Required action: Pick out each line below containing "computer".

(Collected data)
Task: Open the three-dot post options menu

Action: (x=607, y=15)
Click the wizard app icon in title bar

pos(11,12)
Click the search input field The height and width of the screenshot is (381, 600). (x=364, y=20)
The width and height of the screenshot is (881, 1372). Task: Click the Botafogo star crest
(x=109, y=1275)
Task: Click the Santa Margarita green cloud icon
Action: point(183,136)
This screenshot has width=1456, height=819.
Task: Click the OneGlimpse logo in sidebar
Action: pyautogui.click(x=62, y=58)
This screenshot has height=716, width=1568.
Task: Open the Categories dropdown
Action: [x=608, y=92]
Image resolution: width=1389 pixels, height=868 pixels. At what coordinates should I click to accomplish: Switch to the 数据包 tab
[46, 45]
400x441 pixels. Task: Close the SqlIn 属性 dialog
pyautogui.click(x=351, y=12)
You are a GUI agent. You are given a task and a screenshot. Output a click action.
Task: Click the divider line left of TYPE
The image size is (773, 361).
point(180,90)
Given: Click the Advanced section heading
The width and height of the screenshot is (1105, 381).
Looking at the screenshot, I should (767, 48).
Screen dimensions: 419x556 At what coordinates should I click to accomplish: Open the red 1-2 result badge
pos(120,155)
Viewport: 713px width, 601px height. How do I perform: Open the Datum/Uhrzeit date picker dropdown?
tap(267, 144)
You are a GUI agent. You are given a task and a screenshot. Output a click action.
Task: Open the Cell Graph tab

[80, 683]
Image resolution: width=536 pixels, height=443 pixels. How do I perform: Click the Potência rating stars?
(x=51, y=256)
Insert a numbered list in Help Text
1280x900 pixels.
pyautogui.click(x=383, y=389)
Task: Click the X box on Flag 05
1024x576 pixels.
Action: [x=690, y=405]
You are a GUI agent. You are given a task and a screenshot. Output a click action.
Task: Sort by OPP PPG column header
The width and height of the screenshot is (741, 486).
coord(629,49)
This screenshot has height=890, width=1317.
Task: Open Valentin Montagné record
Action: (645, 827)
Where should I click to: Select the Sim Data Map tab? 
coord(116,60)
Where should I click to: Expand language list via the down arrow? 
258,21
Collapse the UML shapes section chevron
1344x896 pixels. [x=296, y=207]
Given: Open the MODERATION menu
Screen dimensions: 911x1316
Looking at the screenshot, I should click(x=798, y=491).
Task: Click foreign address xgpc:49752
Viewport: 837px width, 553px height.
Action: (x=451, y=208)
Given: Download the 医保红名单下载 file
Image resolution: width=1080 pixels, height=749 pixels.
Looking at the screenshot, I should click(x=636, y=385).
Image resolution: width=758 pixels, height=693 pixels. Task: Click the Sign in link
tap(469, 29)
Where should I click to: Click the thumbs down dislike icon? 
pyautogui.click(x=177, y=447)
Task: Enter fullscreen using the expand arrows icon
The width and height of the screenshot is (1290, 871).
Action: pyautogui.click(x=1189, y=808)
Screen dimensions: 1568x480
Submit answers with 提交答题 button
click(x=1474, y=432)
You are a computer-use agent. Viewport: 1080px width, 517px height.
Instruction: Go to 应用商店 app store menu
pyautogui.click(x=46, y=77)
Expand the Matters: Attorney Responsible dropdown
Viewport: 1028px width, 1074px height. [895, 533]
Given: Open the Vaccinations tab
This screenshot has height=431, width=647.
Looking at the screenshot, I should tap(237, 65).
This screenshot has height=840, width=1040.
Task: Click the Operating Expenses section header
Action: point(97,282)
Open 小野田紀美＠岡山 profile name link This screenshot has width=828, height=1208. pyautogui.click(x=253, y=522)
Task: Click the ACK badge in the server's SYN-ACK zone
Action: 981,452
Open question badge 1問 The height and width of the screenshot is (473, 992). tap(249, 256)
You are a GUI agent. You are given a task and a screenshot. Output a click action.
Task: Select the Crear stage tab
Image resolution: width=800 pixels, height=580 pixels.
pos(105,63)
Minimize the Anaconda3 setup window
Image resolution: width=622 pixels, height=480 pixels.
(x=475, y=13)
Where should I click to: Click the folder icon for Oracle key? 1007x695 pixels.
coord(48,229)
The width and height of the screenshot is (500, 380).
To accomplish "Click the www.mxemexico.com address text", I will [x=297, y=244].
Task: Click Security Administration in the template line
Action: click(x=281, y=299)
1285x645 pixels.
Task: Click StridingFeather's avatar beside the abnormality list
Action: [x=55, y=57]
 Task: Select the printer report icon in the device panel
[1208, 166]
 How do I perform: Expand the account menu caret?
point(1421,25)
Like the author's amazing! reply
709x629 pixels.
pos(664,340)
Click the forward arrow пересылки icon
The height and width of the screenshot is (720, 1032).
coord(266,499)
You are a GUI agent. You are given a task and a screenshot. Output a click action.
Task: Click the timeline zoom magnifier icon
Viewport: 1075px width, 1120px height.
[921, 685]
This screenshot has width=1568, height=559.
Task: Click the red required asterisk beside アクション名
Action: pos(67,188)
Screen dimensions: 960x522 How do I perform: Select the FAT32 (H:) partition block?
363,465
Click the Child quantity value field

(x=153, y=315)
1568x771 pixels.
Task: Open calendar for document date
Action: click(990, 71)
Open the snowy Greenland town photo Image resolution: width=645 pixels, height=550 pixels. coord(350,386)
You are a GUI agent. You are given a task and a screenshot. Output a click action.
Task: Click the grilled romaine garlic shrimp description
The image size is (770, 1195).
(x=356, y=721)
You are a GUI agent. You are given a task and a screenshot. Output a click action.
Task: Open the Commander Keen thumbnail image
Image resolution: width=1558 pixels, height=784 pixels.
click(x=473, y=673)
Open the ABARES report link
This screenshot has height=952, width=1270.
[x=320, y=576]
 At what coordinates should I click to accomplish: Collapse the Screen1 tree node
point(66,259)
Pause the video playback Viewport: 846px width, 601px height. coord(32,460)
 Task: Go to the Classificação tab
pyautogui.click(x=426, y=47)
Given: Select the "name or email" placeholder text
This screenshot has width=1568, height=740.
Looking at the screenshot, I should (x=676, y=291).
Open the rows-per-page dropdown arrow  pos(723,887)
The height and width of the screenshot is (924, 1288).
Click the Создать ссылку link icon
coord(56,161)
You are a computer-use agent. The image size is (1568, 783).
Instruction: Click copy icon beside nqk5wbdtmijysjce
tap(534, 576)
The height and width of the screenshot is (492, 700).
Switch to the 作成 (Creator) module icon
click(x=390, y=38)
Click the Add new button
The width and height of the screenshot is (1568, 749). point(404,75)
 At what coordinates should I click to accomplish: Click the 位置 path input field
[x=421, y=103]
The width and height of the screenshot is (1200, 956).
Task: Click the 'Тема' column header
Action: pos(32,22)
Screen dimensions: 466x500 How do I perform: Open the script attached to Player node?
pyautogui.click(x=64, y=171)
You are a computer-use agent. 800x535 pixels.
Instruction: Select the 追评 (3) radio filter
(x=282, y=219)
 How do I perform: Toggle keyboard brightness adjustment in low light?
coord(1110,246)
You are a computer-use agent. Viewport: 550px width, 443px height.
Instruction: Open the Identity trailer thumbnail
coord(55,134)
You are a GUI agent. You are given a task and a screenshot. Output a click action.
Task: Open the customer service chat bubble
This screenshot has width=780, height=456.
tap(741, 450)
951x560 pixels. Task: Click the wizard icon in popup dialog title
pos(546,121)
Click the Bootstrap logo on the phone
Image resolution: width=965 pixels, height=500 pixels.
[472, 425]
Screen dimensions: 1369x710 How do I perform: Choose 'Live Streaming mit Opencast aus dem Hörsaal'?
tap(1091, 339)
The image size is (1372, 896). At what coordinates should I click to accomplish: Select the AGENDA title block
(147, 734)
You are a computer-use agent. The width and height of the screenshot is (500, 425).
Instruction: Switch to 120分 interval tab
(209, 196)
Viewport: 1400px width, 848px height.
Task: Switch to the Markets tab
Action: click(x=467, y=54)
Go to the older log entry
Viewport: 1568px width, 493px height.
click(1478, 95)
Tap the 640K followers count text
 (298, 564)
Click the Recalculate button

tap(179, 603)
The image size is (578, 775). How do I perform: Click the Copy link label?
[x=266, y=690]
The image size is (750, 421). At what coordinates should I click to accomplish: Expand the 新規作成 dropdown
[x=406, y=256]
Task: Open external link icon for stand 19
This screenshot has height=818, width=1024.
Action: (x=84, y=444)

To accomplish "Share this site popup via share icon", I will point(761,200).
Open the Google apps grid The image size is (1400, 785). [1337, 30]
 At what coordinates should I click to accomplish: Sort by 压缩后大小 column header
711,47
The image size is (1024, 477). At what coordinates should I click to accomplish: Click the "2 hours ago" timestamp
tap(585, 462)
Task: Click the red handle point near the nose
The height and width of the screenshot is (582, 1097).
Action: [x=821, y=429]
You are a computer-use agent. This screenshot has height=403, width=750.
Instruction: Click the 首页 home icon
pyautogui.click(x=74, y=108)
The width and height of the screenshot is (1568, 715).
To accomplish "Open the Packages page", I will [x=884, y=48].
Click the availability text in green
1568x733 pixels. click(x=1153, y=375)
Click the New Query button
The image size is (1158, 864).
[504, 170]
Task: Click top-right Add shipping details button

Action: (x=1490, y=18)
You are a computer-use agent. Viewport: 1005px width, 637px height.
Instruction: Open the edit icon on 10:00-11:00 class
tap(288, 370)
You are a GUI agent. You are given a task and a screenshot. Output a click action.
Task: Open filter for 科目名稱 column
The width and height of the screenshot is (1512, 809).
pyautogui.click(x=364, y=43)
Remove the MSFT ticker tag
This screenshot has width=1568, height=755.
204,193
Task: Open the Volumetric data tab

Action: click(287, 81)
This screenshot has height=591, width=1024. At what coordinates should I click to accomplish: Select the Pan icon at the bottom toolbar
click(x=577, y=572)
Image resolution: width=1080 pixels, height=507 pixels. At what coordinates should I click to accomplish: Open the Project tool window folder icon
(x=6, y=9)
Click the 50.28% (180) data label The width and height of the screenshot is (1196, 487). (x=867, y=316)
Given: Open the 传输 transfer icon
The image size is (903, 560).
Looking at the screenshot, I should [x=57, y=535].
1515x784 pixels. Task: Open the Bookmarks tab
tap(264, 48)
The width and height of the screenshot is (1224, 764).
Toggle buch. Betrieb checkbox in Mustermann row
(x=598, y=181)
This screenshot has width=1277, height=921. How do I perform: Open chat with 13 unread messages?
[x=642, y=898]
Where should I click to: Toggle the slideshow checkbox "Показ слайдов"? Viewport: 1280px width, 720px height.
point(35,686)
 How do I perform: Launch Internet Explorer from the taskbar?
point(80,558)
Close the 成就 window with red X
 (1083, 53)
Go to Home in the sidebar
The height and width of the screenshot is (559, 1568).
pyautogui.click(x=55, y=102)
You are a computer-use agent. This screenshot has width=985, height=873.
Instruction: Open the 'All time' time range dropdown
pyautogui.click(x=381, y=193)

Finished exercise:
You are a computer-use agent. Viewport: 1080px width, 517px height.
You are a computer-use agent. The image size is (1568, 783).
You are a computer-use agent. 800x535 pixels.
You are a computer-use agent. Viewport: 550px width, 443px height.
You are a computer-use agent. The width and height of the screenshot is (500, 425).
You are a computer-use agent. This screenshot has height=403, width=750.
You are a computer-use agent. Viewport: 1005px width, 637px height.
You are a computer-use agent. This screenshot has width=985, height=873.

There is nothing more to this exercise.